= Shaws Lane Chapel =

This map shows the location of the Chapel on Shaws Lane

Shaws Lane Relief Chapel in Berwick upon Tweed was founded in 1756 by a Presbyterian group seceding from the Low Meeting House in Hide Hill. The Congregation were of the Church of Scotland but preferred to choose their own Minister and so they pooled what money they had or could raise in order to fund its construction. The Relief Capel is situated between the High Street and Shaws Lane near the eastern extremity of Shaws Lane.

==Ministers==
The Ministers at Shaws Lane Relief Chapel were as follows,
- Reverend Andrew Thomson 1785 - 1814
- Reverend Robert Hall 1814 - 1835. Robert Hall was from Dundee and not to be confused with any other Rev R Hall.

==History==
It was opened in 1757. and is the only Meeting House in Berwick still intact from that Century.

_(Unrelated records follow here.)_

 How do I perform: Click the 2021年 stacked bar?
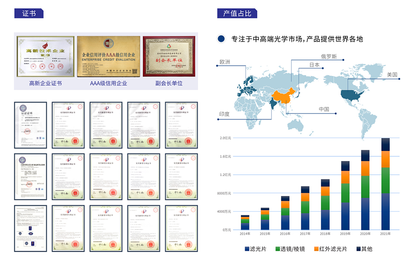[x=385, y=184]
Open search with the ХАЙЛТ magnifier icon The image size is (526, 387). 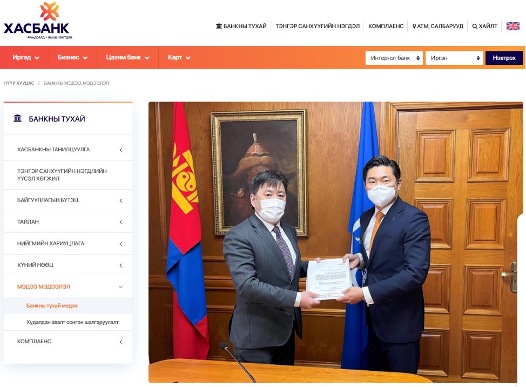475,26
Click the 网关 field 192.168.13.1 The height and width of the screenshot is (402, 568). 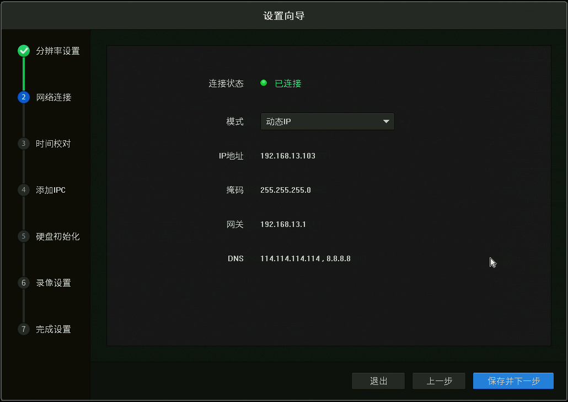(x=283, y=224)
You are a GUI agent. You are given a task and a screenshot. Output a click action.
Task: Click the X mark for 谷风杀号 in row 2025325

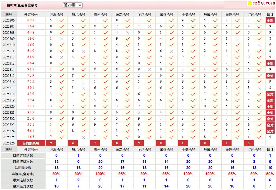(83, 137)
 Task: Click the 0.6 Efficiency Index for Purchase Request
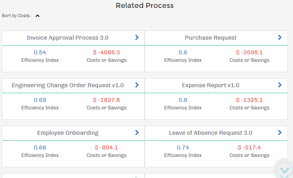[183, 52]
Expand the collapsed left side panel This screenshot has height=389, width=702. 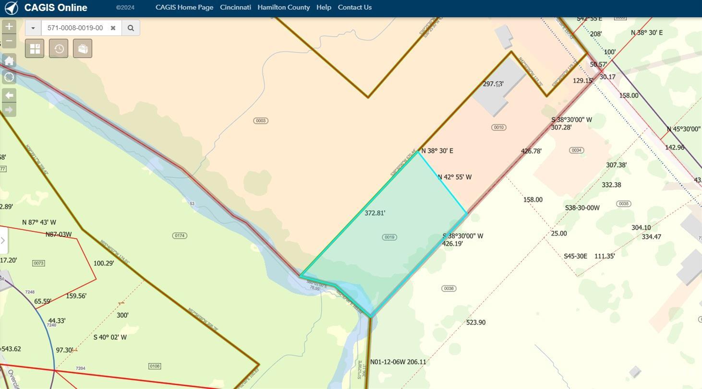[3, 240]
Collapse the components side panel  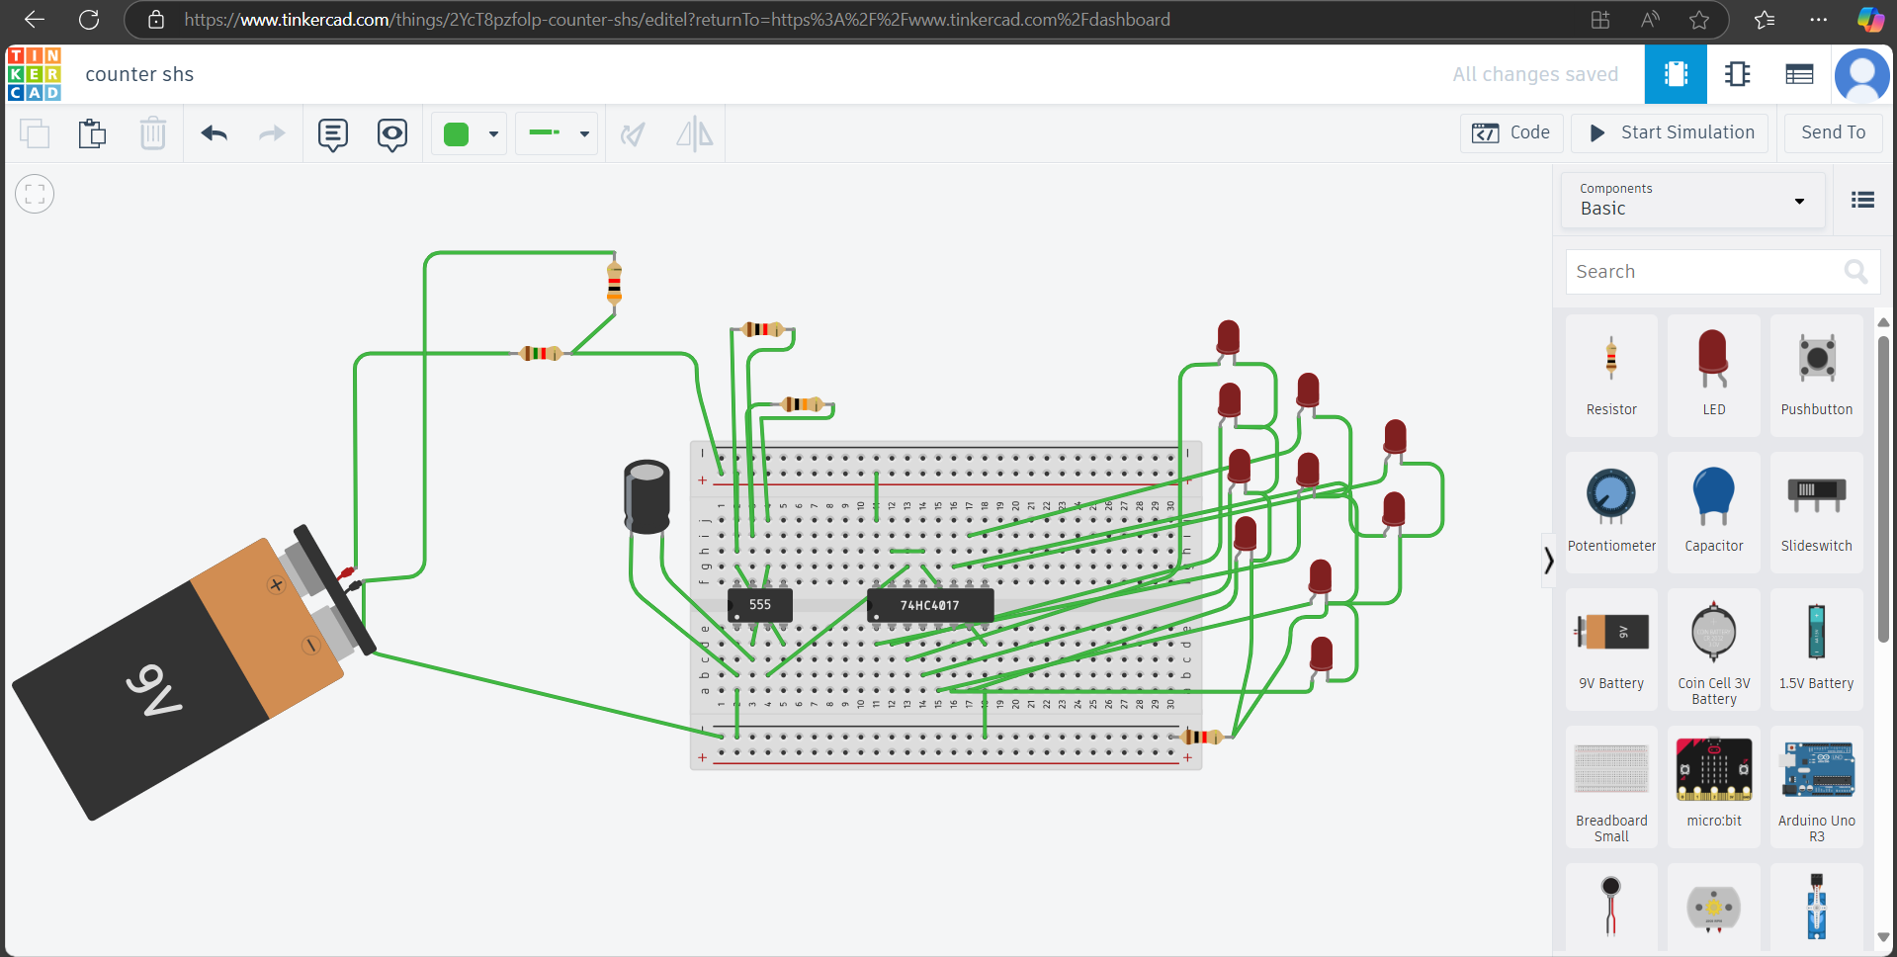(1548, 560)
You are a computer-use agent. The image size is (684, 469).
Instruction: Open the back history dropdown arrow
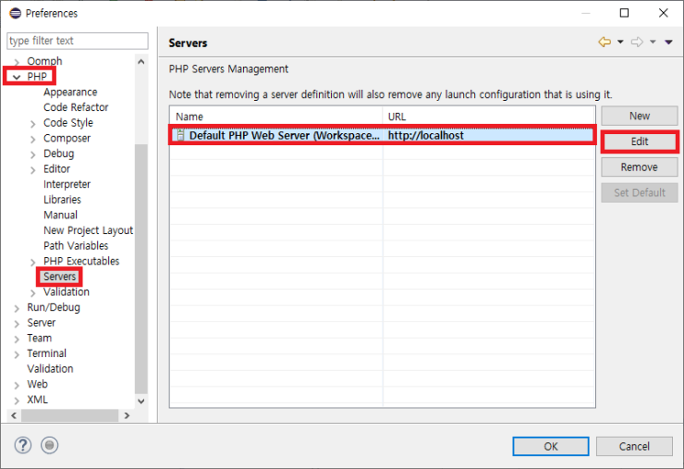click(x=620, y=42)

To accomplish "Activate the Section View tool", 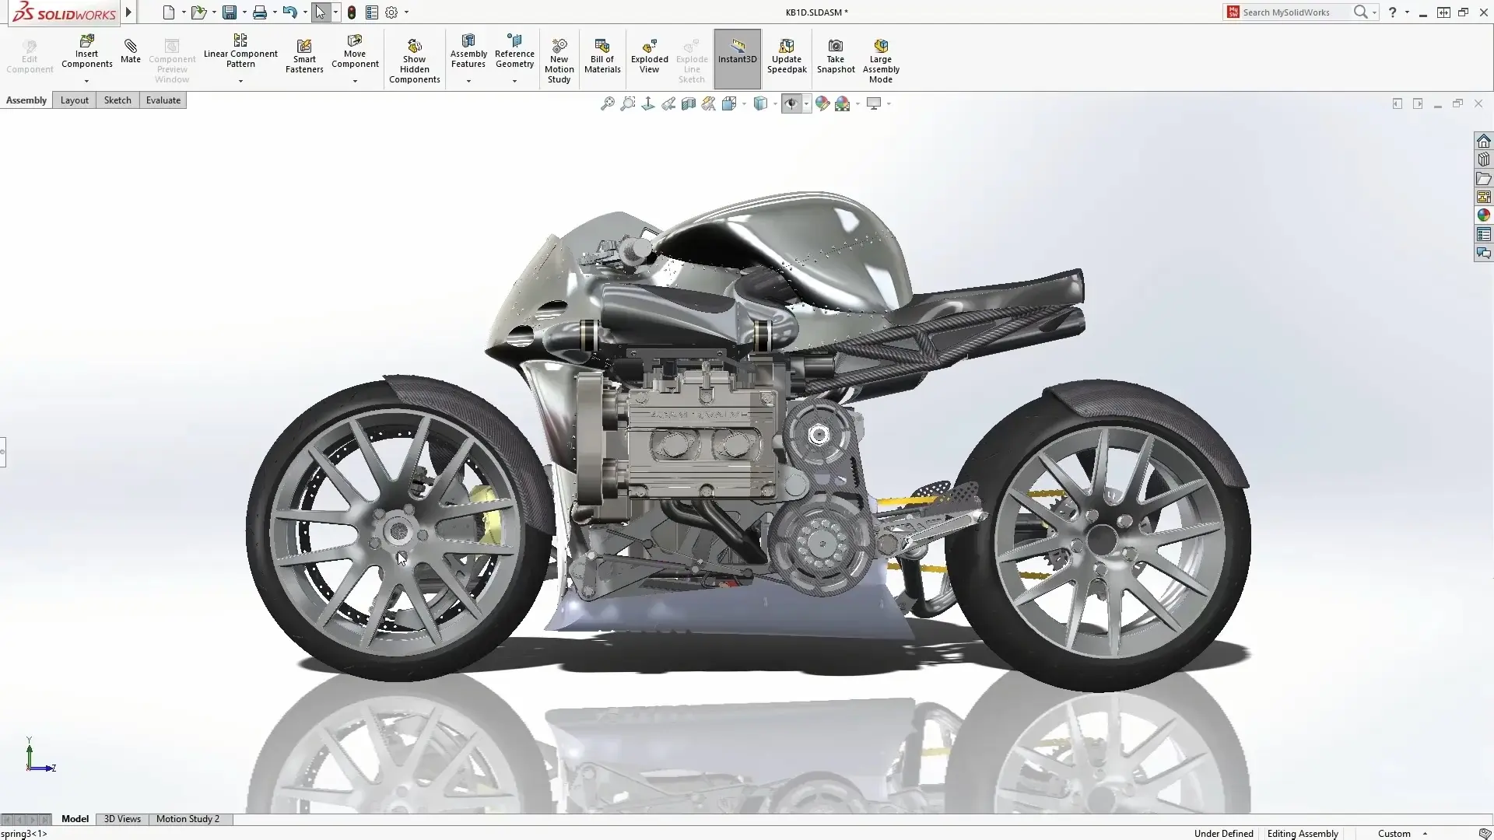I will pos(689,103).
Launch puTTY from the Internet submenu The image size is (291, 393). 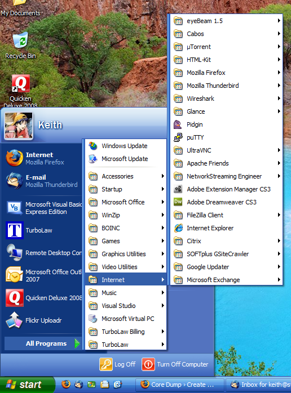[x=226, y=137]
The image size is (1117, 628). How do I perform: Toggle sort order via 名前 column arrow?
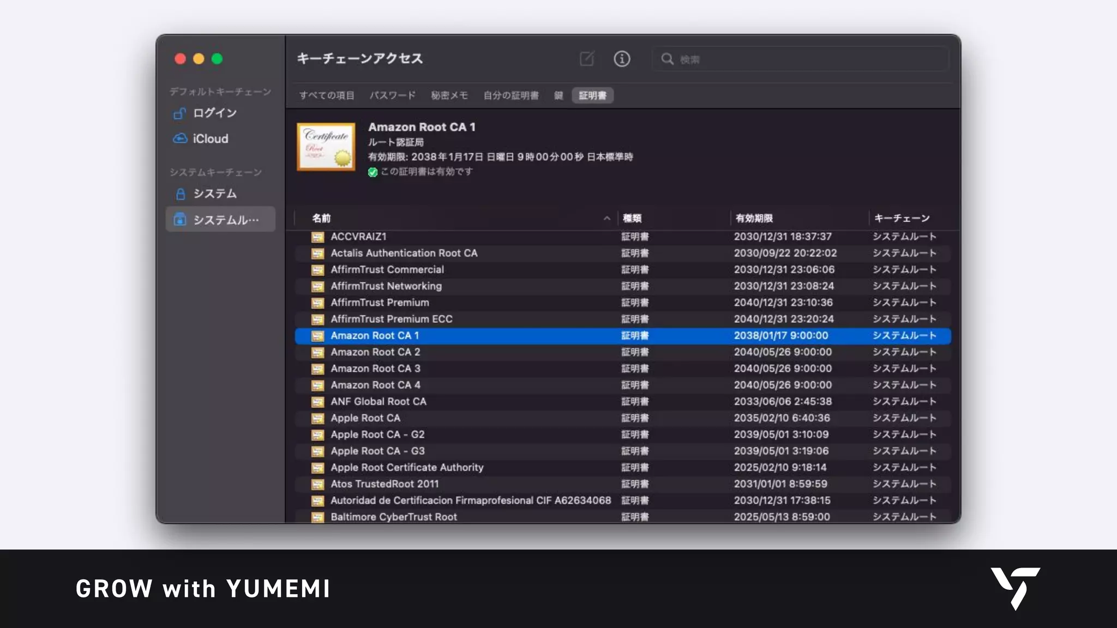(x=606, y=218)
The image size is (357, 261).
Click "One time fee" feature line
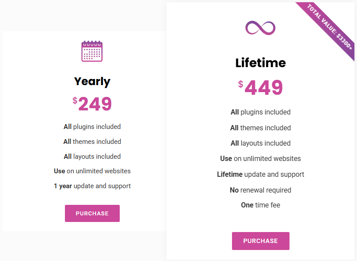click(261, 205)
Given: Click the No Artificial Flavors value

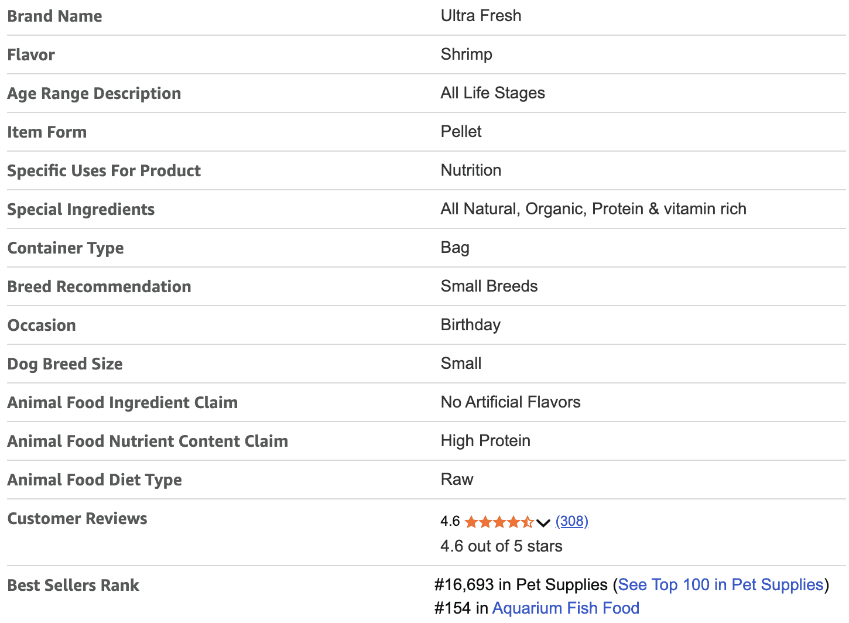Looking at the screenshot, I should [x=510, y=402].
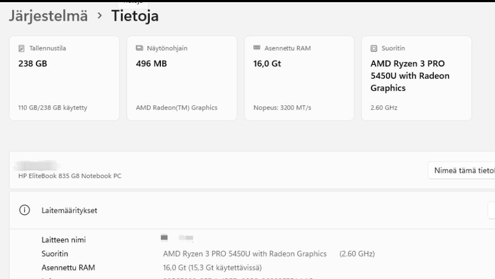Viewport: 495px width, 279px height.
Task: Click the breadcrumb chevron arrow
Action: click(99, 16)
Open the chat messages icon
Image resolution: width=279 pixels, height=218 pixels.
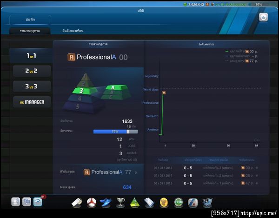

Shaws Lane Berwick was later renamed as Chapel Street Berwick because of this Chapel, and the Chapel itself became better known as the Middle Meeting House to differentiate it from The High Meeting House and The Low Meeting House.

The building remained as a Chapel until 1917 when the congregation joined with the Church Street Presbyterian Church to form St Aidan's Presbyterian Church of England. Since that time the chapel has been used as a bakery and an Electrical wholesalers.